Other carriers like Norwegian Air Shuttle, TUI Fly and Mandala Airlines will always either have requirements outside the usual range of reservation system features or the need to implement features more quickly than the reservation platform suppliers can provide. For them, the critical issue is to have reservation platforms that will support their in-house innovation.

Norwegian worked with Amadeus on the development of the Pioneer system, becoming a launch customer. It took a lot of time and resources, according to chief commercial officer Daniel Skjeldam, but the airline came out of it with a very flexible system, which supports a number of its criteria for expanding the business model.

"One of the things we found necessary is full access to Amadeus GDS, because in the Scandinavian market that is a very important distribution system - 15-20% of our sales are through Amadeus, and the yield is higher than through the web," he says.

Norwegian's own IT department's role has built additional functionality into the reservations platform. "The whole purchase processing was developed in-house, including seating, luggage, reservation, direct-to-gate possibilities. We are now setting up a biometric solution so people can check-in and board via a fingerprint, as well as solutions tailor made for cell phones," says Skjeldam.

"We will need these things faster than the likes of Amadeus are able to supply," he observes. "Our approach is to have the environment in-house so we can work with things on top of the reservations system and can get it how we need it ourselves."

 
"Our approach is to...work with things on top of the reservations system and get it how we need it"
Daniel Skjeldam
Chief commercial officer, Norwegian

As part of tourism group TUI Travel, holiday carrier TUI Fly shares a close business relationship and business processes with ­sister holiday company TUI Germany, so it has taken advantage of the open architecture of Navitaire's New Skies system to add functionality to suit the distribution world in which it operates, such as a work flow application to automate internal handling of group booking enquiries via the internet.

However, some TUI Fly innovation is also influencing Navitaire's product development. For example, TUI Fly's requirement to handle special service requests (SSRs) more efficiently to maximise revenue.

"We developed the idea of doing a points-based belly inventory system where a bicycle is worth five points and a golf bag is worth two and we calculate the available SSRs offered to customers on the points scheme," explains head of e-commerce and distribution platforms Ingo Schölzel. "This is something Navitaire has picked up on and is going to put into the product, which a lot of new start-ups are keen to get."

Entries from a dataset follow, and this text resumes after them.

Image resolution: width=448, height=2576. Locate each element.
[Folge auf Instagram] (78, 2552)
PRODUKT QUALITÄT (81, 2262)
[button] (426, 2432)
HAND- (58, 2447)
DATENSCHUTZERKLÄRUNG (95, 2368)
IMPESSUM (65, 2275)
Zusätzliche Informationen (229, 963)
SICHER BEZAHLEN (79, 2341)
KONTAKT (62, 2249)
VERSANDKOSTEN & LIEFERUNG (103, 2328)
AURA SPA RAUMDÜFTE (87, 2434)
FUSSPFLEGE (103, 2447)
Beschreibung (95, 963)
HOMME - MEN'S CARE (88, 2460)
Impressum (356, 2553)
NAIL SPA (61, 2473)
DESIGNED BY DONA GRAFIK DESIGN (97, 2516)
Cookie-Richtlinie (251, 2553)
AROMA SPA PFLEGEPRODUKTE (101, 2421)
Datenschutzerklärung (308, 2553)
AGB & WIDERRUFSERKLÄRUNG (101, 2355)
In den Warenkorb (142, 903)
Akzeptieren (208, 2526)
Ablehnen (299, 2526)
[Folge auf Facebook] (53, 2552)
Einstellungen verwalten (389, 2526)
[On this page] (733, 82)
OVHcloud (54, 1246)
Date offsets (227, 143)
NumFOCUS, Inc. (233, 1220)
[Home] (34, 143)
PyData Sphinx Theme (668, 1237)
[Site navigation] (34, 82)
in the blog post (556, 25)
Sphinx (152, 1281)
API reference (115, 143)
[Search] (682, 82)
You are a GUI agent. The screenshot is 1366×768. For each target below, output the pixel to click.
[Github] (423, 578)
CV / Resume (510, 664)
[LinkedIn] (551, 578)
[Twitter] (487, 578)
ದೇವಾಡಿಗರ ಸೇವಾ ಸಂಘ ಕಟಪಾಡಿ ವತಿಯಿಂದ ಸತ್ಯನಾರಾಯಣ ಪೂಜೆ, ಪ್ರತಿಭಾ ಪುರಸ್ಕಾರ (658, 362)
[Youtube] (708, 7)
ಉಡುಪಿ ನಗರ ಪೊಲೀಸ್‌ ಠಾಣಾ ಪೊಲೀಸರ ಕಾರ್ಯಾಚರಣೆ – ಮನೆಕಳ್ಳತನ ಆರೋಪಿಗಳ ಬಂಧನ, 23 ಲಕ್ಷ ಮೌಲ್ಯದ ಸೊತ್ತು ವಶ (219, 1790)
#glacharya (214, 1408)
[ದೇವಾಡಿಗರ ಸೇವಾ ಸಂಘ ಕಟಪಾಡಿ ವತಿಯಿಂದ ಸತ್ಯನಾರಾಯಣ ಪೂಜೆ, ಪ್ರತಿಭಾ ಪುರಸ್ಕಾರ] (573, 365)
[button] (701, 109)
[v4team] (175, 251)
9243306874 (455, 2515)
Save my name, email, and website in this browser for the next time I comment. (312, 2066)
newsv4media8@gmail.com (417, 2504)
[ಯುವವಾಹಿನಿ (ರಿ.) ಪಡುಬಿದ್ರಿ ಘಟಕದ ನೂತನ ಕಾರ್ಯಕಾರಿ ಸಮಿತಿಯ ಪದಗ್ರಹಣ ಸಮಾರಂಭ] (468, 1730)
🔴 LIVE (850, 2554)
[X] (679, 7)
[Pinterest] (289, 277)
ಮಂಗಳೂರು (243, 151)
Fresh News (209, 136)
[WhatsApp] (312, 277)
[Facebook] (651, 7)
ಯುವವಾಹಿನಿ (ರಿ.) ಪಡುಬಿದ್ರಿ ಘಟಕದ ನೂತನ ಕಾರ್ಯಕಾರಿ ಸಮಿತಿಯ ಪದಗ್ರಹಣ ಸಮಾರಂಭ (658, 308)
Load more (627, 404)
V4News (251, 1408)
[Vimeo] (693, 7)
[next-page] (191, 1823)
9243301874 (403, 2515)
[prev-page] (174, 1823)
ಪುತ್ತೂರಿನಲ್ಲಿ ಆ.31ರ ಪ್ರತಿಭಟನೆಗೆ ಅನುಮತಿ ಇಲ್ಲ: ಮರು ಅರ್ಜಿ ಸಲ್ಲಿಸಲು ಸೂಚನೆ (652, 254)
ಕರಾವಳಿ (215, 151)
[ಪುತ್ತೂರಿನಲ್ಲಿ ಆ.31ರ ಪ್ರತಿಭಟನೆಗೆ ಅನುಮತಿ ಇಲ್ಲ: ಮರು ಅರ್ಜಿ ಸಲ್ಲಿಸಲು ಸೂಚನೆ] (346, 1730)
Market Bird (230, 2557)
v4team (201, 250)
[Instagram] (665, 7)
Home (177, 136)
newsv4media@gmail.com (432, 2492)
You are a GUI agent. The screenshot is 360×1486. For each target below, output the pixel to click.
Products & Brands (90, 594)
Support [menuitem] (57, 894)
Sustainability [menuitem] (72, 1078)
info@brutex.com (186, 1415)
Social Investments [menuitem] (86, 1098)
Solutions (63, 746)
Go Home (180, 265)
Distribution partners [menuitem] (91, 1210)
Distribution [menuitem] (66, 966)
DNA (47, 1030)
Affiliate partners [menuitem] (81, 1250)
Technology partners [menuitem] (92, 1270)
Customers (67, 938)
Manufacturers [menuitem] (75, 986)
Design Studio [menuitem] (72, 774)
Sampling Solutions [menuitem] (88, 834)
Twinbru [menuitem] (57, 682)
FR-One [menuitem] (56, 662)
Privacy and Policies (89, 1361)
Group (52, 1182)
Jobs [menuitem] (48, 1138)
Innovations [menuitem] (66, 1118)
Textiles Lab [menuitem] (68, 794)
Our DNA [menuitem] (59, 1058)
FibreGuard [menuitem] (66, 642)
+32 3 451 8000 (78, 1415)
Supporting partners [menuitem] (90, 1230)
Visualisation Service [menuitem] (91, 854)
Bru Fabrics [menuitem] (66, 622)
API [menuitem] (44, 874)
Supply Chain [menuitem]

Regional limitations of low internet and credit card penetration, but high levels of mobile phone ownership have driven Indonesian carrier Mandala Airlines to take an ­innovative approach to its reservation and payment systems. A year or so ago the airline was manually ticketing on a cash-only basis. Chief executive Warwick Brady says a key element of the business turnaround was to make it easy for customers to book and pay.

The airline teamed up with Navitaire New Skies, plus banks and other service providers and their software houses, to come up with a solution to support basic e-reservations on a book and hold structure. The GDS format for travel agents has been replicated on a web-based screen and Mandala customised its site to be very "skinny" so it is easier to book.

"We feel the Navitaire system provided a Rolls-Royce booking engine and we had to do a lot of work at the front end to make sure we get no revenue blockage," says Brady. That work has resulted in direct customers using the banking networks' automated teller machines to pay Mandala and print out their tickets, with 40% of payments now going through this system.

Another 20% of payments come from travel agents who have "virtual" accounts at their banks that automatically allocate money into a credit shell, allowing them to book tickets against these funds. Agents can also send SMS messages to their banks in order to top up their accounts. Mandala has also set up a WAP booking engine with mobile phone carrier Indosat. Currently this just allows customers to book, but a facility that allows people to load cash into an "end wallet" to pay for their tickets has been trialled and, subject to Indosat receiving regulatory approval, looks set to roll out in the second quarter of this year.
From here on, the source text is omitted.